In an embodiment shown in FIG. 29, a conductivity enhancing solution 27 can be infused into target tissue site 5′ including tissue mass 5″. The conductivity enhancing solution can be infused before during or after the delivery of energy to the tissue site by the energy delivery device. The infusion of a conductivity enhancing solution 27 into the target tissue 5′ creates an infused tissue area 5 i that has an increased electrical conductivity (verses un-infused tissue) so as to act as an enhanced electrode 40. During RF energy delivery, the current densities in enhanced electrode 40 are greatly lowered allowing the delivery of greater amounts of RF power into electrode 40 and target tissue 5′ without impedance failures. In use, the infusion of the target tissue site with conductivity enhancing solution provides two important benefits: (i) faster ablation times; and (ii) the creation of larger lesions; both without impedance-related shut downs of the RF power supply. This is due to the fact that the conductivity enhancing solution reduces current densities and prevents desiccation of tissue adjacent the electrode that would otherwise result in increases in tissue impedance. A preferred example of a conductivity enhancing solution is a hypertonic saline solution. Other examples include halide salt solutions, and colloidal-ferro solutions and colloidal-silver solutions. The conductivity of enhanced electrode 40 can be increased by control of the rate and amount of infusion and the use of solutions with greater concentrations of electrolytes (e.g. saline) and hence greater conductivity. In various embodiments, the use of conductivity enhancing solution 27 allows the delivery of up to 2000 watts of power into the tissue site impedance shut down, with specific embodiments of 50, 100, 150, 250, 500, 1000 and 1500 watts achieved by varying the flow, amount and concentration of infusion solution 27. The infusion of solution 27 can be continuous, pulsed or combinations thereof and can be controlled by a feedback control system described herein. In a specific embodiment, a bolus of infusion solution 27 is delivered prior to energy delivery followed by a continuous delivery initiated before or during energy delivery with energy delivery device 18 e or other means.

Turning to a discussion of sensors, the use of one or more sensors 22 coupled to the introducer, energy delivery devices, deployable member and biopsy needles and permits accurate measurement of temperature at tissue site 5′ in order to determine, (i) the extent of cell necrosis, (ii) the amount of cell necrosis, (iii) whether or not further cell necrosis is needed and (iv) the boundary or periphery of the ablated tissue mass. Further, sensor 22 reduces non-targeted tissue from being injured, destroyed or ablated. Referring to FIG. 24, multiple sensors can be coupled to electrodes 18.

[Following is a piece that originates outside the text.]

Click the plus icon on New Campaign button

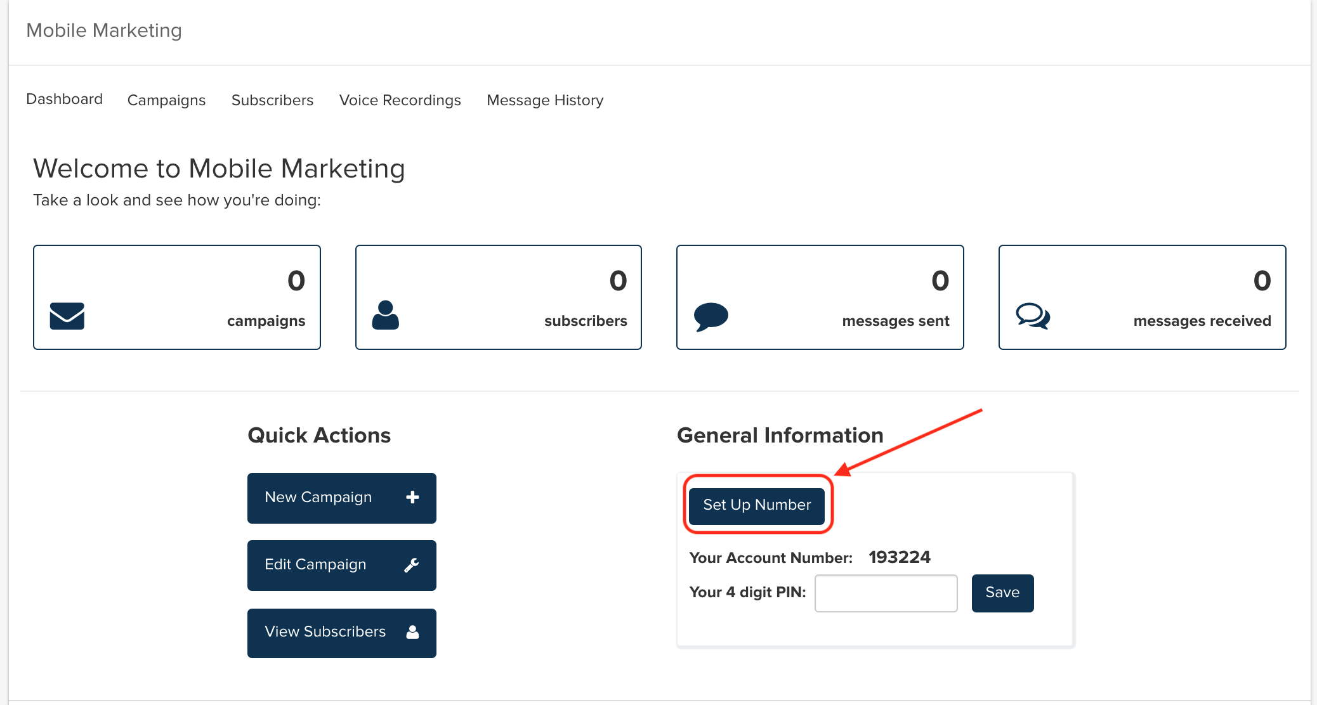click(414, 498)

Sensor 22 can be selected to measure temperature, tissue impedance or other tissue property described herein to permit real time monitoring of energy delivery. This reduces damage to tissue surrounding the targeted mass to be ablated. By monitoring the temperature at various points within and outside of the interior of tissue site 5′, a determination of the selected tissue mass periphery can be made, as well as a determination of when cell necrosis is complete. If at any time sensor 22 determines that a desired cell necrosis temperature is exceeded, then an appropriate feedback signal is received at an energy source 20 coupled to energy delivery device 18 which then regulates the amount of electromagnetic energy delivered to electrodes 18 and 18′.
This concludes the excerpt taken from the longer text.